Top of Provided material
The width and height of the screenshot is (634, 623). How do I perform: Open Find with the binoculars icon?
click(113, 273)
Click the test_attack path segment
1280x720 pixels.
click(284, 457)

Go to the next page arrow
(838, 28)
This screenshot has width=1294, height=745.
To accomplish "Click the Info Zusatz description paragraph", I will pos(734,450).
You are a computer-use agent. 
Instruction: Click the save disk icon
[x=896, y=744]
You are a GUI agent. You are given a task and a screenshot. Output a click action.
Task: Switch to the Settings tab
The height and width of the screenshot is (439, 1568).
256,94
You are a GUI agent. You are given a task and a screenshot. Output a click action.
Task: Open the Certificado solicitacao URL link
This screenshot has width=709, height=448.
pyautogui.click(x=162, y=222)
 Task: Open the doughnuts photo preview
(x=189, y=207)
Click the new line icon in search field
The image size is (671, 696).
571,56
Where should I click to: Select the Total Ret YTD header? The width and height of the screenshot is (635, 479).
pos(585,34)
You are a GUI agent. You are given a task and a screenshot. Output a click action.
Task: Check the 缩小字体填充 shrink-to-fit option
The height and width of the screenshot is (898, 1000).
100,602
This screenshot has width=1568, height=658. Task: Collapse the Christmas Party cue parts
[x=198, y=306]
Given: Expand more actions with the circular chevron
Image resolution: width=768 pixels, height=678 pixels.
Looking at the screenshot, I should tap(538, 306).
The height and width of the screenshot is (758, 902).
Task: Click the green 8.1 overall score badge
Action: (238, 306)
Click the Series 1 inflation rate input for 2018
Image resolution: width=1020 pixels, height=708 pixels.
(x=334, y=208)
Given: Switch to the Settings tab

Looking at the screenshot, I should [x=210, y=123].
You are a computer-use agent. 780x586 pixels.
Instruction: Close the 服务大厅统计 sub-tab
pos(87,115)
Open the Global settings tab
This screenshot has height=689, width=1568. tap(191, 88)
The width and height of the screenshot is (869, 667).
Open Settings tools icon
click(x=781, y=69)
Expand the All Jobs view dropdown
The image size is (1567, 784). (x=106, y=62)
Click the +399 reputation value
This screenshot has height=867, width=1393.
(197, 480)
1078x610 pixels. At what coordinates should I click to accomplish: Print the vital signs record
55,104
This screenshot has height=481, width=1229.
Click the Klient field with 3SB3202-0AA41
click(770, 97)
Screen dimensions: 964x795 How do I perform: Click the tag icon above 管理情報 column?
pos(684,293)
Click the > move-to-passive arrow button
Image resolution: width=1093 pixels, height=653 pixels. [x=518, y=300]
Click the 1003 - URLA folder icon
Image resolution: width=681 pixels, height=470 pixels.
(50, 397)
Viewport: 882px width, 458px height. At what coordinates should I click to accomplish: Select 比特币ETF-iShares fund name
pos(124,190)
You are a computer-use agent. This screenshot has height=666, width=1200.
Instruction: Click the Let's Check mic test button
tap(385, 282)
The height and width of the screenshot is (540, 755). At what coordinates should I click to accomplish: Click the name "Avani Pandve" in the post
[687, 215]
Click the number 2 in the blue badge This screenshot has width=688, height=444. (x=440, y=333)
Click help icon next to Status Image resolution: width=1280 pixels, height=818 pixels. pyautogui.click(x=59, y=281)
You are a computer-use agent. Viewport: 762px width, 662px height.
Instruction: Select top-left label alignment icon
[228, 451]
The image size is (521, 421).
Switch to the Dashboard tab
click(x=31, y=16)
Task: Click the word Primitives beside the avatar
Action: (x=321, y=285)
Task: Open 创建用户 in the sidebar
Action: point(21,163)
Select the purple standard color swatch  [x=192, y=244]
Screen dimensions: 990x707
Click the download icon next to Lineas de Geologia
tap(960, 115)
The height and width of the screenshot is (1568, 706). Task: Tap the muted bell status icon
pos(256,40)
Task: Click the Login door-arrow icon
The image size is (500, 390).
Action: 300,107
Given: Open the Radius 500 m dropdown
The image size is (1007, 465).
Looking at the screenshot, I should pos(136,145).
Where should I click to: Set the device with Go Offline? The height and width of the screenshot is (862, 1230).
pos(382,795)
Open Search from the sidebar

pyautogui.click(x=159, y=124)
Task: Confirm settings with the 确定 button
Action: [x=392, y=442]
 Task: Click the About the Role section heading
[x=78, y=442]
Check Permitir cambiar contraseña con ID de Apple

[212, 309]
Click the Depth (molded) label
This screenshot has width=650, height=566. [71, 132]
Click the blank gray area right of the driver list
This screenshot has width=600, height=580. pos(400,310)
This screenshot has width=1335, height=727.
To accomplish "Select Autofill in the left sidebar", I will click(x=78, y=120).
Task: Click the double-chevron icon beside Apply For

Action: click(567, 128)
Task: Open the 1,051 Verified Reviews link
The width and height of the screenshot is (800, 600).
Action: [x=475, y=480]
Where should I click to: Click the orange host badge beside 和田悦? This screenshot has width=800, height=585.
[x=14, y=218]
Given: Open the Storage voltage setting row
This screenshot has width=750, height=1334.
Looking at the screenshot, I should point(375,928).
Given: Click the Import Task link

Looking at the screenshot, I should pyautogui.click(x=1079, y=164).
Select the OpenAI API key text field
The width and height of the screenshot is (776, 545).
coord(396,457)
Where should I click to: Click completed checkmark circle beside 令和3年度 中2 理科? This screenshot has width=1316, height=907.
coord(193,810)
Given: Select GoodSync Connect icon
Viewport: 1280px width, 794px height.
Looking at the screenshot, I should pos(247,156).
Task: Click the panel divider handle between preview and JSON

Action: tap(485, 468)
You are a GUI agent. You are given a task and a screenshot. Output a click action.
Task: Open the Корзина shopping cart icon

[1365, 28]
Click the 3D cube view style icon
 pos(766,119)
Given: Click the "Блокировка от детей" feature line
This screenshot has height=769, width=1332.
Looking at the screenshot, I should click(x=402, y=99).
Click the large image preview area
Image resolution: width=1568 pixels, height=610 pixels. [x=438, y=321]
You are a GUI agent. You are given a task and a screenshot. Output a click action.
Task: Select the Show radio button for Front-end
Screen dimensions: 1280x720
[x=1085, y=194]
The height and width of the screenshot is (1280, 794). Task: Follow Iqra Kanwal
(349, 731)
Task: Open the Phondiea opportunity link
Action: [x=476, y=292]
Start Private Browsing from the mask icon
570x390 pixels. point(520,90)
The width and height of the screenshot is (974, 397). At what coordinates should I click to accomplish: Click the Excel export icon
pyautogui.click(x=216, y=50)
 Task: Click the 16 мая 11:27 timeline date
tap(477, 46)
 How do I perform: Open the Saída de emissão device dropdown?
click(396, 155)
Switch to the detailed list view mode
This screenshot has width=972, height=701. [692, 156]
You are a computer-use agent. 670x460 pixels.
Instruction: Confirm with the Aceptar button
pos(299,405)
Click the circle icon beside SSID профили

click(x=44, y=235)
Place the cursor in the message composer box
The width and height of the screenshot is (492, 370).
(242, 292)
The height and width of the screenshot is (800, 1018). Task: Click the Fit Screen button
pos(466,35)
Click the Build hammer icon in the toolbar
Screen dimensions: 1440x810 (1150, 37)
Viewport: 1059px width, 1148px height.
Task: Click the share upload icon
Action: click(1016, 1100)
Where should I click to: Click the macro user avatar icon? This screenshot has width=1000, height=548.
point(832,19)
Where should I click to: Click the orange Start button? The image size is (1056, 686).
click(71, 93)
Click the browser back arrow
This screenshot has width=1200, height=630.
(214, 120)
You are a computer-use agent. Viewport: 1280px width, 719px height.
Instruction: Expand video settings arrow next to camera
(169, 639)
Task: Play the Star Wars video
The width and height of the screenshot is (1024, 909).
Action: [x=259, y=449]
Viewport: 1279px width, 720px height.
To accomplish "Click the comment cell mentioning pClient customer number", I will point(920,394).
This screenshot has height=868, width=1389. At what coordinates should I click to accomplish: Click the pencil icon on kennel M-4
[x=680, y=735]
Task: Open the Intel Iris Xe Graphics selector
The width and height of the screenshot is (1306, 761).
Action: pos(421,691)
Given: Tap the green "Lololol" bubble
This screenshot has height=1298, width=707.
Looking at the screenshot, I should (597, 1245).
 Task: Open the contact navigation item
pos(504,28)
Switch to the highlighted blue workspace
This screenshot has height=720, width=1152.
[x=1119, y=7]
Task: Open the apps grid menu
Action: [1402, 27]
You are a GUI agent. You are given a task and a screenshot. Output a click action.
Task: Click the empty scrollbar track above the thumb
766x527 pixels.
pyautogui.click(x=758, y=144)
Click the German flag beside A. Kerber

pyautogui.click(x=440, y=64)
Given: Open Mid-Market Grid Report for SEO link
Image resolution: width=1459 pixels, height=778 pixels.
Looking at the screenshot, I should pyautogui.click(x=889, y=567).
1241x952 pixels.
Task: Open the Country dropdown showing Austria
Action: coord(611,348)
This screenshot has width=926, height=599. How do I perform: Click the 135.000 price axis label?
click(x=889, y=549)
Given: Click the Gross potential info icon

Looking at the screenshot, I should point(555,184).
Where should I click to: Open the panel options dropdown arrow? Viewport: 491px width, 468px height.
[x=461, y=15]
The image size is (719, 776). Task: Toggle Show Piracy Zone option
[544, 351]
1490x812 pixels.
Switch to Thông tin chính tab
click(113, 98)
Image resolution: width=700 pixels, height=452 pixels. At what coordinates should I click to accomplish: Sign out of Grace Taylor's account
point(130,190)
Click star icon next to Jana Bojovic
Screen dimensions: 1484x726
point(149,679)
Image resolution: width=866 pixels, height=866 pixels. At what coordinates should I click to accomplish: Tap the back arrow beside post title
Bottom of Provided material
• **Action item**
Reprint exactly, and only, the lines running from the one containing "The image size is (719, 776)." through the last line of the listing above.

• **Final answer**
The image size is (719, 776). Task: Toggle Show Piracy Zone option
[544, 351]
1490x812 pixels.
Switch to Thông tin chính tab
click(113, 98)
Image resolution: width=700 pixels, height=452 pixels. At what coordinates should I click to accomplish: Sign out of Grace Taylor's account
point(130,190)
Click star icon next to Jana Bojovic
Screen dimensions: 1484x726
point(149,679)
Image resolution: width=866 pixels, height=866 pixels. At what coordinates should I click to accomplish: Tap the back arrow beside post title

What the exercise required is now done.